--- Brano ---
Fino all'ultimo respiro

À bout de souffle

Premi Principali

Orso d'argento per la miglior regia al Festival di Berlino 1960

Anno

Paese

Durata

89

Formato

Regista




Michel Poiccard (Jean-Paul Belmondo), ladro di automobili, uccide un poliziotto e fugge fino a Parigi. Qui si mette alla ricerca di Patricia Franchini (Jean Seberg), una studentessa americana che aveva conosciuto qualche tempo prima e di cui si era innamorato. La ritrova, ma lei presto si stufa di lui e finirà per denunciarlo alla polizia.

Il manifesto della Nouvelle Vague, il capolavoro di Jean-Luc Godard, il (vero) capostipite del cinema moderno: è stato chiamato in tanti modi Fino all'ultimo respiro nel corso della storia del cinema, ma qualsiasi definizione, forse, non basta a renderne la portata epocale. Indubbiamente tra gli esordi più impressionanti di sempre, l'opera prima di Godard si avvale della collaborazione di François Truffaut (autore del soggetto), di una coppia di attori in stato di grazia (Belmondo-Seberg) e di un montaggio (Cécile Decugis) semplicemente memorabile. Mettendo in pratica le idee innovative che i “giovani turchi” (oltre a Godard e Truffaut, anche Claude Chabrol, Eric Rohmer e Jacques Rivette) promuovevano qualche anno prima sulle colonne dei Cahiers du Cinéma, il giovane regista costruisce un grande omaggio al cinema del passato (i riferimenti a Humphrey Bogart e al poliziesco americano) con uno sguardo, però, proiettato verso il futuro. Godard rivoluziona il linguaggio della settima arte oltrepassando i convenzionali tabù del cinema classico hollywoodiano: i personaggi guardano direttamente in macchina arrivando persino a rivolgersi verbalmente allo spettatore («Se non vi piace il mare… se non vi piace la montagna… se non vi piace la città… andate a quel paese!»). I piani-sequenza si alternano ai jump-cut (dei veri e propri “salti” della pellicola), la pista visiva è frammentata mentre quella sonora prosegue tranquillamente, gli scavalcamenti di campo sono continui: Fino all'ultimo respiro è un manifesto, anche politico, che arriva a frantumare le regole fondamentali del montaggio contiguo e della narrazione cinematografica. È la miccia che ha portato all'esplosione di un “cinema nuovo”, che attraverserà tutti gli anni Sessanta in diverse nazioni di tutto il mondo. Girato tra le strade di Parigi, in pochi giorni e con un budget ridotto. Nel cast, è presente un autore che Godard amava: Jean-Pierre Melville, che veste i panni di Parvulesco. Il film ha vinto l'Orso d'argento per la miglior regia al Festival di Berlino.
--- Righe di dati ---
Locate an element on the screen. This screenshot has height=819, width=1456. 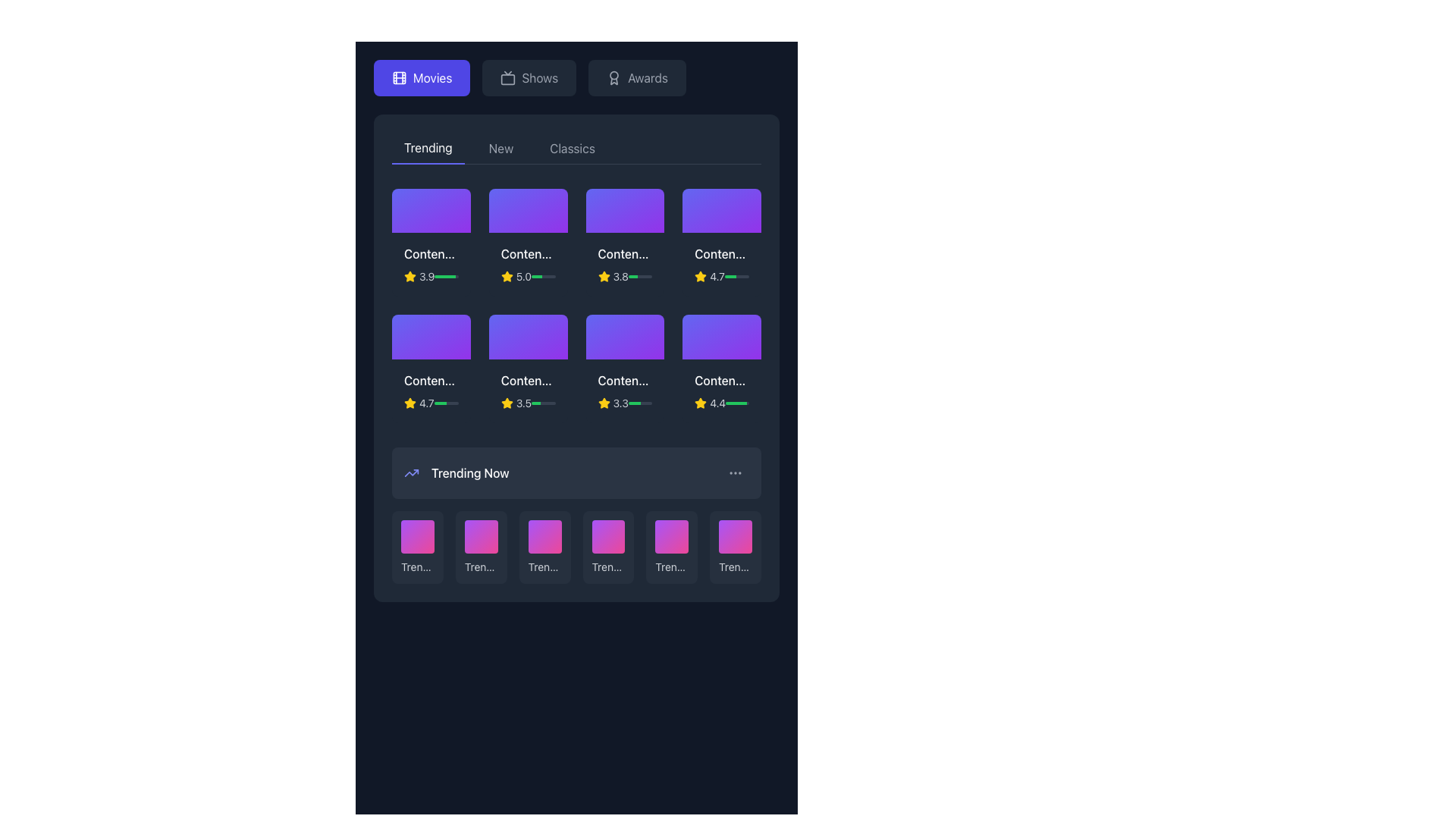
---
● Elenco dei compiti:
**1.** Stampa la parte del brano su Fino all'ultimo respiro che comincia con "Michel Poiccard (Jean-Paul" e prosegue fino a "denunciarlo alla polizia.".
**2.** Elenca tutte le persone che il brano su Fino all'ultimo respiro annovera tra i “giovani turchi”.
Per rispondere basatevi esclusivamente sul brano.

● Soluzioni:
**1.**
Michel Poiccard (Jean-Paul Belmondo), ladro di automobili, uccide un poliziotto e fugge fino a Parigi. Qui si mette alla ricerca di Patricia Franchini (Jean Seberg), una studentessa americana che aveva conosciuto qualche tempo prima e di cui si era innamorato. La ritrova, ma lei presto si stufa di lui e finirà per denunciarlo alla polizia.

**2.** Godard, Truffaut, Claude Chabrol, Eric Rohmer, Jacques Rivette